The watchman rouses, the rats are gone;
On a thousand windows gleams the dawn;
And now once more
Through every door,
With hustle and bustle, the great crowds pour;
And nobody hears a soft little sound,
As of sawing or gnawing, somewhere underground.
At length, the judges, going their round,
Awarding the prizes, enter the hall,
Where, amid cheeses big and small,
Reposes the sovereign of them all.
They put their tape round it, and tap it and bore it;
And bowing before it,
As if to adore it,
Like worshipers of the sun, they stand,—
Slice in hand,
Pleased and bland,
While their bosoms glow and their hearts expand.
They smell and they taste;
And, the rind replaced,
The foremost, smacking his lips, says: "Messieurs!
Of all fine cheeses at market or fair,—
Holland or Rochefort, Stilton or Cheshire,
Neufchâtel, Milanese,—
There never was cheese,
I am free to declare,
That at all could compare
With this great Gruyère!"
In short, so exceedingly well it pleases,
They award it a prize over all the cheeses.
"FIRST, ONE RAT."
That prize is the pride of the whole Swiss nation;
And the town of Nulle, in its exultation,
Without a dissenting voice, decrees
To the poor of Paris a gift of the cheese.

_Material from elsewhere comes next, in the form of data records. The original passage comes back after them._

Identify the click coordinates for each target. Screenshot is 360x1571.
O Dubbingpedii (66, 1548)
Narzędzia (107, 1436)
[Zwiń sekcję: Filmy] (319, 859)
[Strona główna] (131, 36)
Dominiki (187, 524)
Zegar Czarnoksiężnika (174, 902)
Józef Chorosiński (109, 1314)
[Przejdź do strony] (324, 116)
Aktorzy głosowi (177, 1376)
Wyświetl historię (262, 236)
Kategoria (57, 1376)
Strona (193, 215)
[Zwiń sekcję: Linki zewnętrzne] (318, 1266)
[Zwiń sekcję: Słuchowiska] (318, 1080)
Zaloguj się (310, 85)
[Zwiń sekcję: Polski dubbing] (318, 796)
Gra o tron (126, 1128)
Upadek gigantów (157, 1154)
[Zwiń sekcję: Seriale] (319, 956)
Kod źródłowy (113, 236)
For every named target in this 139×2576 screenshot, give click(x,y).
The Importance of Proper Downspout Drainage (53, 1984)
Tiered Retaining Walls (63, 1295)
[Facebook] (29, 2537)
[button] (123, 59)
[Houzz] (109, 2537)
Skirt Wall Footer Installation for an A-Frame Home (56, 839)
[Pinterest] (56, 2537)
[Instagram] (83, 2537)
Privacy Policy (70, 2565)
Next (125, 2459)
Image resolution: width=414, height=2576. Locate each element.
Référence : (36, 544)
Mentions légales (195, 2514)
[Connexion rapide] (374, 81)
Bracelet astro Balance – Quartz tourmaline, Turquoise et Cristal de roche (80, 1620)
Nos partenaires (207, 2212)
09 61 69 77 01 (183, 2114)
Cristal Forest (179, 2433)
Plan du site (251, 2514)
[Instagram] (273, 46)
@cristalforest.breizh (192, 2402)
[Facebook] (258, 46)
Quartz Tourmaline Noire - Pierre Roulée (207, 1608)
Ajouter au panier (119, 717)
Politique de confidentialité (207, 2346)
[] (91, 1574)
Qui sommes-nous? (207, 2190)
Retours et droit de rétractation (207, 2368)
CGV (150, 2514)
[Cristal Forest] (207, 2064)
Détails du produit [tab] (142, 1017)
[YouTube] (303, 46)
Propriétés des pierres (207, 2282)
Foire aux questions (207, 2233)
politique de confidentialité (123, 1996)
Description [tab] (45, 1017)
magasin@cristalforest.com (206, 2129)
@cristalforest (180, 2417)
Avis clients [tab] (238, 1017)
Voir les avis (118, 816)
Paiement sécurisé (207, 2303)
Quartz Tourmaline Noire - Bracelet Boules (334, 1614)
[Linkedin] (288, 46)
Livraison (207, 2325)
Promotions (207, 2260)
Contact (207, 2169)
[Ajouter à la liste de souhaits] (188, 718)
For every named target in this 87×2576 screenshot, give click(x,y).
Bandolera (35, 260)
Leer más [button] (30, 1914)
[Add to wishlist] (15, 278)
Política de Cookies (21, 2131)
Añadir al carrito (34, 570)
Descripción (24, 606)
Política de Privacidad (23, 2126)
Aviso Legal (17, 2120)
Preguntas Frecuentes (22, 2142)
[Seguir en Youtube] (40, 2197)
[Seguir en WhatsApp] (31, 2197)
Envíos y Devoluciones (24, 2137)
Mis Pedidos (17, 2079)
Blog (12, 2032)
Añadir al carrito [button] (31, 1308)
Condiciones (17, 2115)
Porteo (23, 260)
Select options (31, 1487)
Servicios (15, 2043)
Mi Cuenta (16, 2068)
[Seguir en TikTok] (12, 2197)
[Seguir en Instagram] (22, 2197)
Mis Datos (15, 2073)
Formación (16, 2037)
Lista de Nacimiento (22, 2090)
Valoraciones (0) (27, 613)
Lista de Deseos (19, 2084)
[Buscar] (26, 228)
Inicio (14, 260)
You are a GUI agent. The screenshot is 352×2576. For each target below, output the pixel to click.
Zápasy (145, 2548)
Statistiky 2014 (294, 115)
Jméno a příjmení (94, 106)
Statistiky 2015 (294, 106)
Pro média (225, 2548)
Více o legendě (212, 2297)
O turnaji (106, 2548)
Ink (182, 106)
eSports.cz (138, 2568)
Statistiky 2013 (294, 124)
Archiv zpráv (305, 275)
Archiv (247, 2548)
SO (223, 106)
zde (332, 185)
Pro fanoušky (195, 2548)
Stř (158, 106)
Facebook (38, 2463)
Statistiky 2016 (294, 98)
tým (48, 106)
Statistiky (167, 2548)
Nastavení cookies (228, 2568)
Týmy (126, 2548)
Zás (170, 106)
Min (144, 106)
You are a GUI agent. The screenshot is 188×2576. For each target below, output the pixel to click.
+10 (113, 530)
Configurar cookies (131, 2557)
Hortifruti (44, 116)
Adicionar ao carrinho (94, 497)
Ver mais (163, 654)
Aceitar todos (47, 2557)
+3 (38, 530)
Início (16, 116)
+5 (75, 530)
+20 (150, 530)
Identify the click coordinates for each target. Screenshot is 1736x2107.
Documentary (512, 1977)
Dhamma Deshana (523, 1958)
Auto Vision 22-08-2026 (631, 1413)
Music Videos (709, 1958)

Paris, in grateful recognition
Of this munificence, sends a commission—
Four stately officials, of high position—
To take King Cheese from the Exhibition,
And, in behalf of the poor, to thank,
With speeches and toasts, the Swiss for their gift.
The speeches they made, the toasts they drank;
Eight Normandy horses, strong and swift,
At the entrance wait
For the golden freight;
And all the porters are there to lift,
Prepared for a long and a strong embrace,
In moving His Greatness a little space.
They strain at the signal, each man in his place:
"Heave, ho!"—when, lo! as light as a feather,
Down tumbles, down crumbles, the King of the Cheeses,
With seven men, all in a heap together!
Up scramble the porters, with laughter and sneezes;
While sudden, mighty amazement seizes
The high officials, until they find
A curious bore
In the platform floor,
And another to match in the nether rind,—
Just one big rat-hole, and no more;
By which, as it seemed, had ventured in
One rat, at first, and a hundred had followed,
And feasted, and left—to the vast chagrin
Of the worthy burghers of Nulle—as thin
And shabby a shell as ever was hollowed;
Now nothing but just
A crushed-in crust,
A cart-load of scraps and a pungent dust!
So the newspapers say; but though they call
King Cheese a hoax, he was hardly that.
And the poor he fed, as you see, after all;
For who is so poor as a Paris rat?
"DOWN TUMBLES, DOWN CRUMBLES, THE KING OF THE CHEESES."